Am Fam Physician. 2011;84(11):1293
Background: Insomnia affects up to 50 percent of older adults, and has been correlated with morbidity and mortality in this population, as well as poorer quality of life. Melatonin supplementation may improve total sleep time because of its effect on regulating the sleep-wake cycle. This may be particularly useful in older patients, because of an age-related decline in melatonin production and because melatonin levels are lower in adults with insomnia than in those who report getting good sleep. Other micronutrients such as zinc and magnesium may also play a role in facilitating sleep because they are important in the endogenous synthesis of melatonin. Rondanelli and colleagues conducted a double-blind, placebo-controlled clinical trial to determine whether melatonin, magnesium, and zinc would improve symptoms of insomnia among older adults living in a long-term care facility.

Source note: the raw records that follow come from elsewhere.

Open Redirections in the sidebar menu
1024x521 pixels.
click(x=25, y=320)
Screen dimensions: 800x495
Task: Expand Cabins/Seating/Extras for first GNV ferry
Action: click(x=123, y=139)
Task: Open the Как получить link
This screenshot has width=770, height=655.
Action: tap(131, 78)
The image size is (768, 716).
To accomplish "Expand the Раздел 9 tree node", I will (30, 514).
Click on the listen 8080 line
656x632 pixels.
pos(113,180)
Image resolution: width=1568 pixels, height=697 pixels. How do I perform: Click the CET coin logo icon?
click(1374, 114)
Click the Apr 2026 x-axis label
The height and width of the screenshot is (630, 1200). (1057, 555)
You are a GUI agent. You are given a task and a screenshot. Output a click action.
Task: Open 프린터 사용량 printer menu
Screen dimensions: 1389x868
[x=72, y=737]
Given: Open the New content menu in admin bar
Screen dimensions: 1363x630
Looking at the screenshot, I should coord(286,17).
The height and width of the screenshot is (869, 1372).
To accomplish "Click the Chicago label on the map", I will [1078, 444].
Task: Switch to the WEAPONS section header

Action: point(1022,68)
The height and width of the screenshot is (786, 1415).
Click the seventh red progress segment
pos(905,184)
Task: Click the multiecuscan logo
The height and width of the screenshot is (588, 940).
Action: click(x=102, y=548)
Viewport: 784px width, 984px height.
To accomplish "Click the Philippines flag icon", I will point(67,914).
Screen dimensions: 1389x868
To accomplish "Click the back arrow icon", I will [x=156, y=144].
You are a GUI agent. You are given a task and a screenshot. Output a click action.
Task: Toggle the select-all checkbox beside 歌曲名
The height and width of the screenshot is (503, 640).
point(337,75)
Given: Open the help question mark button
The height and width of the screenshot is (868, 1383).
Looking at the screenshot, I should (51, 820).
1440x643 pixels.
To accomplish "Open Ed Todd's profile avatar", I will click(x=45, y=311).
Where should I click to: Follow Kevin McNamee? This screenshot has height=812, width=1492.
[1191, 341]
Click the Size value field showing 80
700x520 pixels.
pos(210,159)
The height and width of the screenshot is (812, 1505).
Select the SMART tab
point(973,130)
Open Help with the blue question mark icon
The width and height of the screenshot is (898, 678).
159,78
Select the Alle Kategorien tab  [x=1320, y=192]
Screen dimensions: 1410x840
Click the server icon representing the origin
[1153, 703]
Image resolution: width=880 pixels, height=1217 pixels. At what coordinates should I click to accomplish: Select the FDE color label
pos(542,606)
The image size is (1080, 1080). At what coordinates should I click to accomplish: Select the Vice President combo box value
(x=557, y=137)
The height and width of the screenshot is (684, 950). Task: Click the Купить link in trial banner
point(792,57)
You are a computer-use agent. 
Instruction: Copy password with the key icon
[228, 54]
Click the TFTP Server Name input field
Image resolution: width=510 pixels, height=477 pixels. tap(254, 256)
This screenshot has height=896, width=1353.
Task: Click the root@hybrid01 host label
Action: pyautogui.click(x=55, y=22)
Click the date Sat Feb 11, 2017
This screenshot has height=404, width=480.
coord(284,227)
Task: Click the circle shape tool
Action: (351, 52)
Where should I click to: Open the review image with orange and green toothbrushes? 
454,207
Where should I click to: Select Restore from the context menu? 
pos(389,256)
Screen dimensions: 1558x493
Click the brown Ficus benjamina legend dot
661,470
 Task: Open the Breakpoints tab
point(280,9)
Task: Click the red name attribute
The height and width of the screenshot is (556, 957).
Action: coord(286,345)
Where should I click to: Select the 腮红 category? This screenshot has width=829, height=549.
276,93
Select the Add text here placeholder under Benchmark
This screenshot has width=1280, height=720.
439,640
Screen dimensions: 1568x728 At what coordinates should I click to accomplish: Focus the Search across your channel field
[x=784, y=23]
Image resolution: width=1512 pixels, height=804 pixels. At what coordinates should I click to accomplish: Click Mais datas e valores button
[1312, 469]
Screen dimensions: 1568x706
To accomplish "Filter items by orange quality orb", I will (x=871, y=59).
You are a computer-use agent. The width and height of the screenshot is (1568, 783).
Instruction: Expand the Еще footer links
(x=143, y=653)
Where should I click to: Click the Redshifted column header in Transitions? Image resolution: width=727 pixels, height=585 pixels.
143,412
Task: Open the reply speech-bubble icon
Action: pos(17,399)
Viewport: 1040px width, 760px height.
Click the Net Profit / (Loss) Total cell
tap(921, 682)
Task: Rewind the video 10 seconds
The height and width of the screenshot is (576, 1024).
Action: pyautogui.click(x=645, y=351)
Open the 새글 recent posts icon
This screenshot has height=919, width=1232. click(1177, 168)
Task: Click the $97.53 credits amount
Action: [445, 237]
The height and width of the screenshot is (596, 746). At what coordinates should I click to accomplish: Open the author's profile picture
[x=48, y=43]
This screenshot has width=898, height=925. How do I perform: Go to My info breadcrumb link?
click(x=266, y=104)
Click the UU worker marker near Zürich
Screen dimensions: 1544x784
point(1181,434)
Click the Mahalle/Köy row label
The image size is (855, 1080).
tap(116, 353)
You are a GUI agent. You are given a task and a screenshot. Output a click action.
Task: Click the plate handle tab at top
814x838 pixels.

The Study: The authors recruited 43 adults 70 years and older living in a long-term care facility who had been diagnosed with primary insomnia, defined as difficulty in initiating or maintaining sleep for at least one month with no sign of any other contributing sleep or mental disorder, drug use, or other general medical condition. Exclusion criteria included anxiety, depression, psychosis, or the use of beta blockers or other medications that affect the central nervous system, such as benzodiazepines and other sleep-inducing agents.
Patients were randomized to treatment with placebo or a combination of melatonin (5 mg), magnesium (225 mg), and zinc (11.25 mg) administered one hour before bedtime daily for eight weeks. The primary outcome was sleep quality as defined by the Pittsburgh Sleep Quality Index (PSQI), which was measured at baseline and again at the end of the study. Secondary outcomes were changes in sleep quality and daily activity according to other questionnaires, including the Leeds Sleep Evaluation Questionnaire (LSEQ).
Results: The treatment group reported more significantly improved sleep quality (mean PSQI improvement of –7.1 points from baseline versus –0.3 points for the placebo group; P < .001). Significantly more patients in the treatment group had a final PSQI score of 5 or less, a cutoff that is 89.6 percent sensitive and 86.5 percent specific in differentiating good sleepers from poor sleepers (59 percent in the treatment group versus 14 percent in the placebo group; P = .004). The treatment group also had significantly better scores in all four components of the LSEQ, including getting to sleep, sleep quality, hangover on awakening from sleep, and alertness the following morning. No differences were noted in daytime sleepiness between groups.
Conclusion: Sleep quality was significantly improved among older adults living in a long-term care facility who received a nightly dose of melatonin, magnesium, and zinc, as was morning alertness. The authors suggest that this may also be a helpful sleep aid for the general older population.